The Replication-initiation determinant protein (RepID) modulates replication by recruiting CUL4 to chromatin

Cell cycle progression in mammals is modulated by two ubiquitin ligase complexes, CRL4 and SCF, which facilitate degradation of chromatin substrates involved in the regulation of DNA replication. One member of the CRL4 complex, RepID (DCAF14/PHIP), is a WD40-containing protein that selectively binds and activates a group of replication origins. We found that RepID recruits the CRL4 complex to chromatin prior to DNA synthesis, thus playing a crucial architectural role in the proper licensing of chromosomes for replication. In the absence of RepID, cells rely on the alternative ubiquitin ligase, SKP2-containing SCF, to progress through the cell cycle. RepID depletion markedly increases cellular sensitivity to SKP2 inhibitors, which triggered massive genome re-replication. Both RepID and SKP2 interact with distinct, non-overlapping groups of replication origins, suggesting that selective interactions of replication origins with specific CRL components execute the DNA replication program and maintain genomic stability by preventing re-initiation of DNA replication.

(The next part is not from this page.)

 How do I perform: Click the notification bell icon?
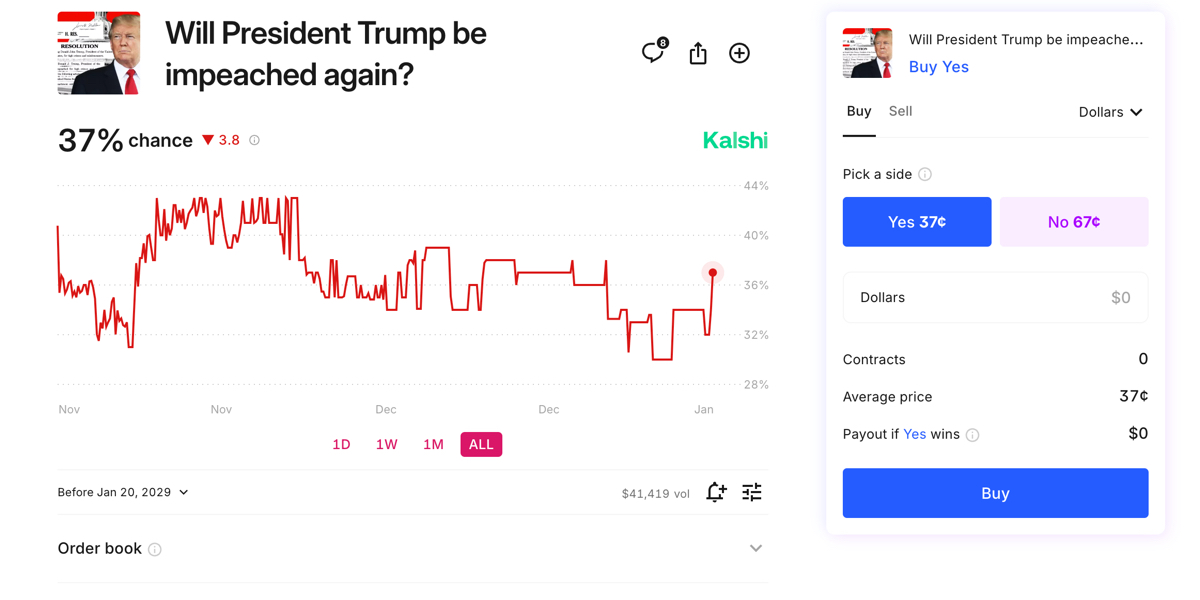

Nascent strands were purified with the lambda exonuclease methods from U2OS RepID WT or HCT116 RepID KO cells. Chromatin from unsynchronized untreated cultures of U2OS RepID WT cells was subjected to ChIP-Seq with antibody directed against CUL4A, H3K4me3 and H3K9me3. Chromatin from unsynchronized untreated cultures of U2OS FLAG-RepID-FL overexpressed stable cells was subjected to ChIP-Seq with antibody directed against CDT2. Chromatin from unsynchronized untreated cultures of HCT116 RepID WT or RepID KO cells was subjected to ChIP-Seq with antibody directed against SKP2.